A word-for-word restatement of every record is required.

Stored items from a collection:
____________

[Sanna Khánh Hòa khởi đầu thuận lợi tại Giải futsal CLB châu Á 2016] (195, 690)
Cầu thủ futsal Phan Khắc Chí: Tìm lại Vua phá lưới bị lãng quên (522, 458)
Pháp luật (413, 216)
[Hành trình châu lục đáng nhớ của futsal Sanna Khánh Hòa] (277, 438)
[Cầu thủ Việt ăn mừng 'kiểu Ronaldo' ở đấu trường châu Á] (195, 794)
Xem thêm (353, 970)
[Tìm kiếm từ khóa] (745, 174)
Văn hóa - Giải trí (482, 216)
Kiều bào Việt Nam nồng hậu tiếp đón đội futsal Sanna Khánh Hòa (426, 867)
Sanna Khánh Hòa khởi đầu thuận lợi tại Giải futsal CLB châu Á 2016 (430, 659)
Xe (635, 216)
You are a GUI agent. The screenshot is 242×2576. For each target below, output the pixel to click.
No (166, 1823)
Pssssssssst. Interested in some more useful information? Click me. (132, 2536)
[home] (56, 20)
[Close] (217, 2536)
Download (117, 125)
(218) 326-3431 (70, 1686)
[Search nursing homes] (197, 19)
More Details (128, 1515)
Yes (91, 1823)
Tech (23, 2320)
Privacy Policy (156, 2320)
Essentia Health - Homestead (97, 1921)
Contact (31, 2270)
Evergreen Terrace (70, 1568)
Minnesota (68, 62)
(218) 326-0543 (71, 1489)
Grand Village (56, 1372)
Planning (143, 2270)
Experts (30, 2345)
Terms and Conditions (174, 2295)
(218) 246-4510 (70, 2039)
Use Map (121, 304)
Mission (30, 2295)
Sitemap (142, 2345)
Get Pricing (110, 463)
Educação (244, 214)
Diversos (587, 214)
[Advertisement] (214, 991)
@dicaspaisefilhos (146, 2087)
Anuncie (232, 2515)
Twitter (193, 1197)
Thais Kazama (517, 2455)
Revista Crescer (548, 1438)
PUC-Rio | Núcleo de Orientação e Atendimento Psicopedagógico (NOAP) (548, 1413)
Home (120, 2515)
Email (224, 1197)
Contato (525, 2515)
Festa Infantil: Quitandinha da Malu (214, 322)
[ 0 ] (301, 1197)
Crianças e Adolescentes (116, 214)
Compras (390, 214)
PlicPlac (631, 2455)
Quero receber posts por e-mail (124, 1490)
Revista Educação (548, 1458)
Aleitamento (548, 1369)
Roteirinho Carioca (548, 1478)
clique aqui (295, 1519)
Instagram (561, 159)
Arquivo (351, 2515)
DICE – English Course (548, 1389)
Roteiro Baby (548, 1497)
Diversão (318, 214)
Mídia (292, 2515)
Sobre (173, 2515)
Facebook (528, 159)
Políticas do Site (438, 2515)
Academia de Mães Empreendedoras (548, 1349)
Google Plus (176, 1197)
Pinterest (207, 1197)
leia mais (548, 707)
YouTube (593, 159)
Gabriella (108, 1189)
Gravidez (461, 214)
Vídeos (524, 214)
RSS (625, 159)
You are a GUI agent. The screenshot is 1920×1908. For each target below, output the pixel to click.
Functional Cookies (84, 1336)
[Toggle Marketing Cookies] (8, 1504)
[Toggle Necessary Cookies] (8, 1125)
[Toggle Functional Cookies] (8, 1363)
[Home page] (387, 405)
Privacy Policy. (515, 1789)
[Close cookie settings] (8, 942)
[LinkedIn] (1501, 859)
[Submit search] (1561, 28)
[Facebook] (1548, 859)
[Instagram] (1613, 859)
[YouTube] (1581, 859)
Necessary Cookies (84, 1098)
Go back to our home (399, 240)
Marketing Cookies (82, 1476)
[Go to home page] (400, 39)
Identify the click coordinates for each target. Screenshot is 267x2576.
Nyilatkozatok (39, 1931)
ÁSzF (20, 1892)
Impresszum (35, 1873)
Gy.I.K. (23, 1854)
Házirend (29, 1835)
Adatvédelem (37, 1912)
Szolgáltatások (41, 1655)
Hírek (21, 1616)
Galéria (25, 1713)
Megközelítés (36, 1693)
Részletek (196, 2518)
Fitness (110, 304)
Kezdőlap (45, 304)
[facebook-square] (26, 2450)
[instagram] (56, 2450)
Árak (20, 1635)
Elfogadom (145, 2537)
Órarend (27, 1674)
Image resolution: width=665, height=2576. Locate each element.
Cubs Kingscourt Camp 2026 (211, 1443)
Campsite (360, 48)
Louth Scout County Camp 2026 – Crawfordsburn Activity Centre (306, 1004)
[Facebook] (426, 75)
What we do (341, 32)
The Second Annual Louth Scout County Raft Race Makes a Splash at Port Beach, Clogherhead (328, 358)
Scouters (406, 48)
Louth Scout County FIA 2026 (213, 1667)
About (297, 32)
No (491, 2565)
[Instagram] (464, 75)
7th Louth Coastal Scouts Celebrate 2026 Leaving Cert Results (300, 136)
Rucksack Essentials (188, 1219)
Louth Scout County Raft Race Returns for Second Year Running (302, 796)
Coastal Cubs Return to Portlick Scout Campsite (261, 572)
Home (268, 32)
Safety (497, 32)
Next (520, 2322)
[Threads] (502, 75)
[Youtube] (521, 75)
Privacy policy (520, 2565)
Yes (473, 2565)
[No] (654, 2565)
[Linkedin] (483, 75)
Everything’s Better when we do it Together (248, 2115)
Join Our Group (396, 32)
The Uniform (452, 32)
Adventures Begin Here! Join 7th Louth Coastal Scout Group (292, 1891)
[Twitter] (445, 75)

____________

FINAL ANSWER:
[Sanna Khánh Hòa khởi đầu thuận lợi tại Giải futsal CLB châu Á 2016] (195, 690)
Cầu thủ futsal Phan Khắc Chí: Tìm lại Vua phá lưới bị lãng quên (522, 458)
Pháp luật (413, 216)
[Hành trình châu lục đáng nhớ của futsal Sanna Khánh Hòa] (277, 438)
[Cầu thủ Việt ăn mừng 'kiểu Ronaldo' ở đấu trường châu Á] (195, 794)
Xem thêm (353, 970)
[Tìm kiếm từ khóa] (745, 174)
Văn hóa - Giải trí (482, 216)
Kiều bào Việt Nam nồng hậu tiếp đón đội futsal Sanna Khánh Hòa (426, 867)
Sanna Khánh Hòa khởi đầu thuận lợi tại Giải futsal CLB châu Á 2016 (430, 659)
Xe (635, 216)
You are a GUI agent. The screenshot is 242×2576. For each target below, output the pixel to click.
No (166, 1823)
Pssssssssst. Interested in some more useful information? Click me. (132, 2536)
[home] (56, 20)
[Close] (217, 2536)
Download (117, 125)
(218) 326-3431 (70, 1686)
[Search nursing homes] (197, 19)
More Details (128, 1515)
Yes (91, 1823)
Tech (23, 2320)
Privacy Policy (156, 2320)
Essentia Health - Homestead (97, 1921)
Contact (31, 2270)
Evergreen Terrace (70, 1568)
Minnesota (68, 62)
(218) 326-0543 (71, 1489)
Grand Village (56, 1372)
Planning (143, 2270)
Experts (30, 2345)
Terms and Conditions (174, 2295)
(218) 246-4510 (70, 2039)
Use Map (121, 304)
Mission (30, 2295)
Sitemap (142, 2345)
Get Pricing (110, 463)
Educação (244, 214)
Diversos (587, 214)
[Advertisement] (214, 991)
@dicaspaisefilhos (146, 2087)
Anuncie (232, 2515)
Twitter (193, 1197)
Thais Kazama (517, 2455)
Revista Crescer (548, 1438)
PUC-Rio | Núcleo de Orientação e Atendimento Psicopedagógico (NOAP) (548, 1413)
Home (120, 2515)
Email (224, 1197)
Contato (525, 2515)
Festa Infantil: Quitandinha da Malu (214, 322)
[ 0 ] (301, 1197)
Crianças e Adolescentes (116, 214)
Compras (390, 214)
PlicPlac (631, 2455)
Quero receber posts por e-mail (124, 1490)
Revista Educação (548, 1458)
Aleitamento (548, 1369)
Roteirinho Carioca (548, 1478)
clique aqui (295, 1519)
Instagram (561, 159)
Arquivo (351, 2515)
DICE – English Course (548, 1389)
Roteiro Baby (548, 1497)
Diversão (318, 214)
Mídia (292, 2515)
Sobre (173, 2515)
Facebook (528, 159)
Políticas do Site (438, 2515)
Academia de Mães Empreendedoras (548, 1349)
Google Plus (176, 1197)
Pinterest (207, 1197)
leia mais (548, 707)
YouTube (593, 159)
Gabriella (108, 1189)
Gravidez (461, 214)
Vídeos (524, 214)
RSS (625, 159)
You are a GUI agent. The screenshot is 1920×1908. For each target below, output the pixel to click.
Functional Cookies (84, 1336)
[Toggle Marketing Cookies] (8, 1504)
[Toggle Necessary Cookies] (8, 1125)
[Toggle Functional Cookies] (8, 1363)
[Home page] (387, 405)
Privacy Policy. (515, 1789)
[Close cookie settings] (8, 942)
[LinkedIn] (1501, 859)
[Submit search] (1561, 28)
[Facebook] (1548, 859)
[Instagram] (1613, 859)
[YouTube] (1581, 859)
Necessary Cookies (84, 1098)
Go back to our home (399, 240)
Marketing Cookies (82, 1476)
[Go to home page] (400, 39)
Identify the click coordinates for each target. Screenshot is 267x2576.
Nyilatkozatok (39, 1931)
ÁSzF (20, 1892)
Impresszum (35, 1873)
Gy.I.K. (23, 1854)
Házirend (29, 1835)
Adatvédelem (37, 1912)
Szolgáltatások (41, 1655)
Hírek (21, 1616)
Galéria (25, 1713)
Megközelítés (36, 1693)
Részletek (196, 2518)
Fitness (110, 304)
Kezdőlap (45, 304)
[facebook-square] (26, 2450)
[instagram] (56, 2450)
Árak (20, 1635)
Elfogadom (145, 2537)
Órarend (27, 1674)
Image resolution: width=665, height=2576. Locate each element.
Cubs Kingscourt Camp 2026 (211, 1443)
Campsite (360, 48)
Louth Scout County Camp 2026 – Crawfordsburn Activity Centre (306, 1004)
[Facebook] (426, 75)
What we do (341, 32)
The Second Annual Louth Scout County Raft Race Makes a Splash at Port Beach, Clogherhead (328, 358)
Scouters (406, 48)
Louth Scout County FIA 2026 (213, 1667)
About (297, 32)
No (491, 2565)
[Instagram] (464, 75)
7th Louth Coastal Scouts Celebrate 2026 Leaving Cert Results (300, 136)
Rucksack Essentials (188, 1219)
Louth Scout County Raft Race Returns for Second Year Running (302, 796)
Coastal Cubs Return to Portlick Scout Campsite (261, 572)
Home (268, 32)
Safety (497, 32)
Next (520, 2322)
[Threads] (502, 75)
[Youtube] (521, 75)
Privacy policy (520, 2565)
Yes (473, 2565)
[No] (654, 2565)
[Linkedin] (483, 75)
Everything’s Better when we do it Together (248, 2115)
Join Our Group (396, 32)
The Uniform (452, 32)
Adventures Begin Here! Join 7th Louth Coastal Scout Group (292, 1891)
[Twitter] (445, 75)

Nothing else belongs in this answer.